Concepts#
Core concepts for working with Geometry in Big Data Toolkit’s Processors and Functions.
Shape Column#
Shape is stored as a struct for easier handling and processing. The struct is composed of WKB, XMIN, YMIN, XMAX, and YMAX values. Transform Shape struct to WKT before persisting to csv. Parquet can store the Shape struct without additional transformation.
spark.sql("SELECT ST_MakePoint(-47.36744,-37.11551) AS SHAPE").printSchema()
root
|-- SHAPE: struct (nullable = false)
| |-- WKB: binary (nullable = true)
| |-- XMIN: double (nullable = true)
| |-- YMIN: double (nullable = true)
| |-- XMAX: double (nullable = true)
| |-- YMAX: double (nullable = true)
df = (spark
.read
.format("com.esri.spark.shp")
.options(path="/data/poi.shp", format="WKB")
.load()
.selectExpr("ST_FromWKB(shape) as SHAPE")
.withMeta("Point", 4326))
df.selectExpr("ST_AsText(SHAPE) WKT").write.csv("/tmp/sink/wkt")
+---------------------------+
|WKT |
+---------------------------+
|POINT (-47.36744 -37.11551)|
+---------------------------+
Shape structs can be created using multiple methods:
Processors
Functions
Shape structs can be exported.
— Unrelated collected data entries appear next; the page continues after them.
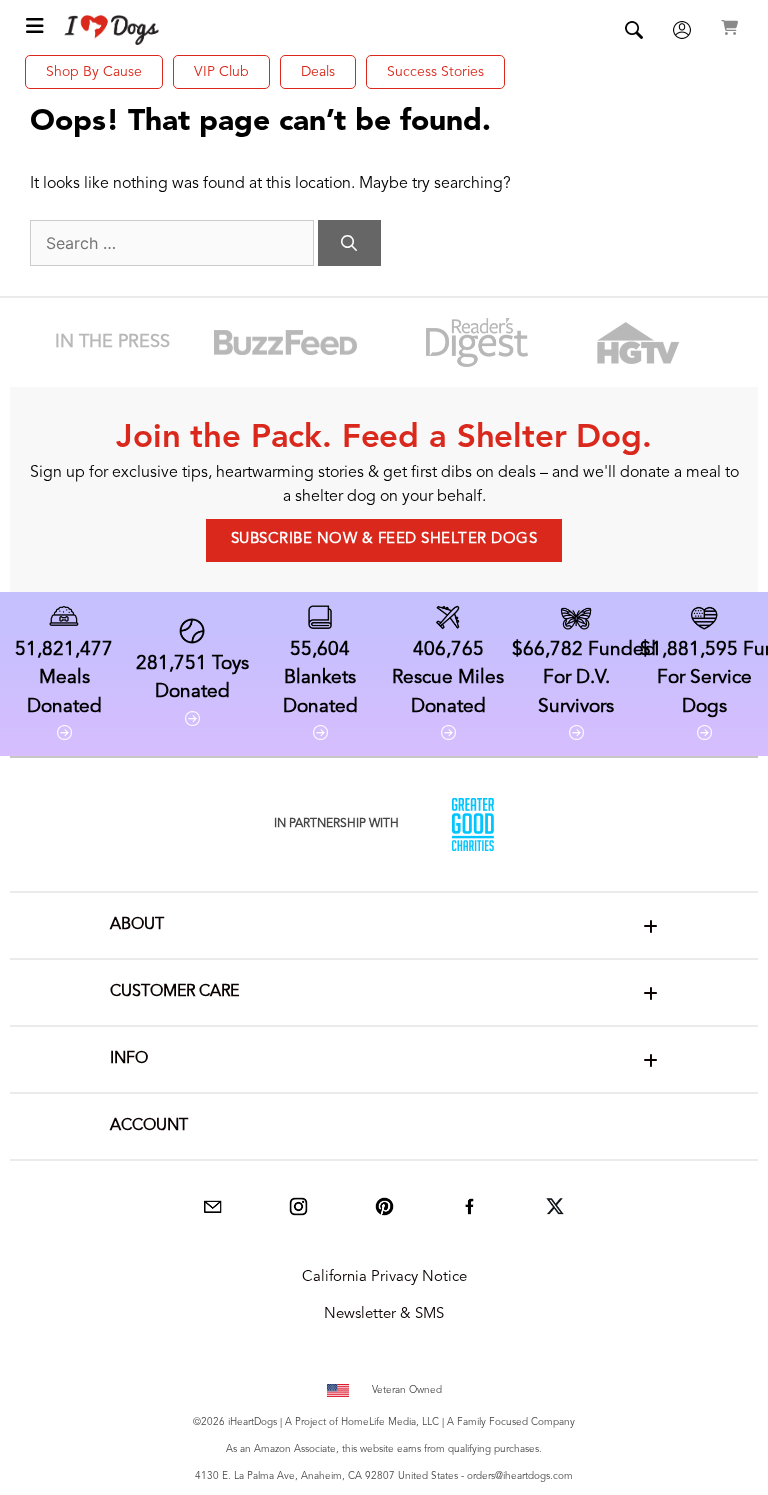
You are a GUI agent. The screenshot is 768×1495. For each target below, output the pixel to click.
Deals (318, 72)
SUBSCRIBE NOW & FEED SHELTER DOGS (384, 539)
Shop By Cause (94, 72)
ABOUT (137, 925)
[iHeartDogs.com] (112, 30)
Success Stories (435, 72)
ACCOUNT (149, 1126)
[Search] (349, 243)
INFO (129, 1059)
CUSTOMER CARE (174, 992)
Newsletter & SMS (384, 1314)
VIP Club (221, 72)
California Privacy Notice (384, 1277)
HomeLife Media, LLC (390, 1422)
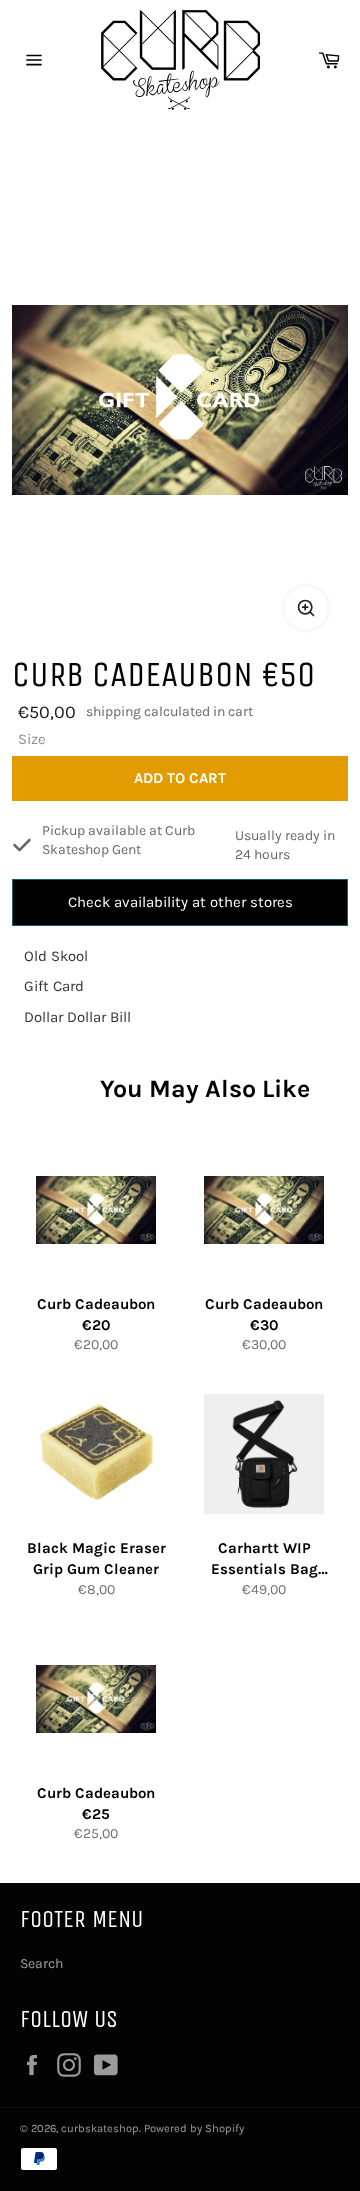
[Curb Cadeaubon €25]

Use these methods to transform Shape structs into formats suitable for data interchange:
Metadata#
Metadata is set for the dataframe and describes the Geometry column. The metadata specifies the geometry type, spatial reference (wkid), and the name of the column. Metadata is required to use Processors on your dataframes but not required for BDT’s Python functions or SQL expressions. Similarly, Processors return dataframes with metadata set while Functions do not. The default column name is SHAPE if not specified when adding metadata. Parquet may persist metadata but must always be specified
when reading other sources like csv. As a best practice always specify the metadata so geometry type and spatial reference are clear to the reader. Unlike other processors, ProcessorAddMetadata can be called on the dataframe df2 = df1.withMeta("Point", 4326)
Spatial reference is a key part of metadata. See https://spatialreference.org/ for more detailed information about available spatial references.
# Python
df1 = (spark
.read
.format("csv")
.options(path="/data/taxi.csv", header="true", delimiter= ",", inferSchmea="false")
.schema("VendorID STRING,tpep_pickup_datetime STRING,tpep_dropoff_datetime STRING,passenger_count STRING,trip_distance STRING,pickup_longitude DOUBLE,pickup_latitude DOUBLE,RatecodeID STRING,store_and_fwd_flag STRING,dropoff_longitude DOUBLE,dropoff_latitude DOUBLE,payment_type STRING,fare_amount STRING,extra STRING,mta_tax STRING,tip_amount DOUBLE,tolls_amount DOUBLE,improvement_surcharge DOUBLE,total_amount DOUBLE")
.load()
.selectExpr("tip_amount", "total_amount", "ST_FromXY(pickup_longitude, pickup_latitude) as SHAPE")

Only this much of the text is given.